Black Eyed Peas
Black Eyed Peas (Nicolas Genin)

SAN FRANCISCO — It’s always dangerous to cite unpublished decisions to the U.S. Court of Appeals for the Ninth Circuit. It’s a particularly bad idea when there’s contrary, published authority on the books. And it could be a very serious problem when you already face the possibility of a $2.5 million sanction.

That’s the predicament Dean Dickie of Miller, Canfield, Paddock and Stone faced on Friday when he tried to argue that the Black Eyed Peas’ recording of “I Gotta Feeling” violated his client’s copyright.

“Why should I believe anything you’re telling me?” Judge Richard Clifton demanded at one point during Pringle v. Adams.

Dickie and his co-counsel have faced an uphill battle representing Bryan Pringle, whose 2010 claim generated media attention but ended in a summary judgment loss and an attorney fee award under the Copyright Act. The Black Eyed Peas and their music companies have asked for $2.5 million and are trying to shift the bill to plaintiffs counsel at Miller Canfield and HamptonHolley under Section 1927, calling the suit “the very definition of frivolous litigation.” They point out, among other things, that Pringle threw away the computer containing his allegedly infringing recording after his attorneys gave assurances that they were preserving evidence.

Pringle alleges “I Gotta Feeling” sampled the “guitar twang” sequence on his song “Take a Dive.” The original doesn’t contain the guitar twang, but Pringle says he added it in 1999 and distributed it widely on demo CDs. Pringle submitted a disk as proof, but there was evidence it had been backdated.

“I have legitimate questions over the authenticity of Mr. Pringle’s representations regarding the dates of his computer files,” Bryan Cave partner Kara Cenar wrote to two of Pringle’s attorneys on July 24, 2010, asking that they preserve everything on his computer system.

“We are preserving evidence, of course,” attorney Ira Gould of the Law Offices of Ira Gould emailed back five days later.

But at deposition, Pringle admitted that his hard drive was “probably in a landfill” because he’d thrown it away in December 2010. That didn’t stop him from moving for an injunction a few weeks before the band would perform “I Gotta Feeling” at the 2011 Super Bowl.

U.S. District Judge Josephine Staton of the Central District of California granted summary judgment to the band, citing the “inescapable conclusion” that Pringle destroyed evidence and brought the suit in bad faith.
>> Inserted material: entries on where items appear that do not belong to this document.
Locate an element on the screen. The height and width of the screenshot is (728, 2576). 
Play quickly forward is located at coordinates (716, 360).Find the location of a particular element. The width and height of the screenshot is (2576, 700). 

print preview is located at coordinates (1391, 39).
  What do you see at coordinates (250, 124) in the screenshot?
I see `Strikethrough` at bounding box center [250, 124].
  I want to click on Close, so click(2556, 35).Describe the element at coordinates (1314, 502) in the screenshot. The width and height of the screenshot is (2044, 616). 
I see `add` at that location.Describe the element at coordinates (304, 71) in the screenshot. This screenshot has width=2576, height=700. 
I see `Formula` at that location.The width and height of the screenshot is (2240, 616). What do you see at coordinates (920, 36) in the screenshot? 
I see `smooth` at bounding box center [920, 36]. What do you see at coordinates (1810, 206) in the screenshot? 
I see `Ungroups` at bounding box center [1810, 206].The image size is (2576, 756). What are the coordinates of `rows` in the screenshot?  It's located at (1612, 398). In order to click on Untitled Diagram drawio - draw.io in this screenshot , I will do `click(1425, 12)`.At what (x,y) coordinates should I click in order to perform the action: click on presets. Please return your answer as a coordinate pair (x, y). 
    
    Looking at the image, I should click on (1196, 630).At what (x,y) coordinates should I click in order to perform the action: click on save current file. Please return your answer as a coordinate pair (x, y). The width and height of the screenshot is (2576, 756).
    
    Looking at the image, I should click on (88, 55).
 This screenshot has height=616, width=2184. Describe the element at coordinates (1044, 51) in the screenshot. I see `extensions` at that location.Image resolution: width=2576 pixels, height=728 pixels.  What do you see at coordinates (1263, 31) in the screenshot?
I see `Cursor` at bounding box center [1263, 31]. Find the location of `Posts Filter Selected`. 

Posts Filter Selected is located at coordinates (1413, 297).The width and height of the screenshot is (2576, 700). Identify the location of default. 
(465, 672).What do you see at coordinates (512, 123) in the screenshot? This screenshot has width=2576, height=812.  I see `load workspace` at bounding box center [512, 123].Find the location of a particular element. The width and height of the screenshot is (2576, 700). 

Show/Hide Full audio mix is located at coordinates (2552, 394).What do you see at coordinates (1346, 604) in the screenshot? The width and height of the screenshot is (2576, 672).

She awarded attorney fees under the Copyright Act, but mostly denied Section 1927 sanctions.

At the Ninth Circuit Friday, Dickie sought to overturn the summary judgment, arguing that “the big picture of all the events” shows enough evidence to merit a trial.

But the normally congenial Clifton steered Dickie to the standard for Section 1927, telling Dickie he was “distressed” that he would assert in his brief that “Appellees are simply wrong!” and then cite an unpublished decision as authority.

“You’re giving me a statement that appellees are simply wrong—complete with exclamation point—and it’s just not true!” Clifton told him. “I gotta say, I mean, we get submissions that are disappointing, but I don’t expect a brief from a firm of your caliber to contain a statement like that.”

“I understand that your honor, and I apologize for the exclamation point,” Dickie conceded.

Even with that misstep, it sounded as if Dickie and the law firms may escape sanctions.

“You got attorneys fees under the Copyright Act, and you want more?” Judge Mary Schroeder asked Loeb & Loeb partner Barry Slotnick, who argued for the Black Eyed Peas and their affiliates. “Why is there an abuse of discretion in the district court saying, ‘We’re going to give you this, but this is not really bad faith’?”

Slotnick said Pringle has made clear he can’t pay attorney fees. And Judge Staton made all the necessary findings for sanctions, including that Pringle had led counsel on “a snipe hunt” and that most attorneys would have seen that the case was bogus.

“We are asking that the standard shouldn’t be how much gullibility can you tolerate,” Slotnick said. “At some point the light has to go on if you’re a responsible attorney.”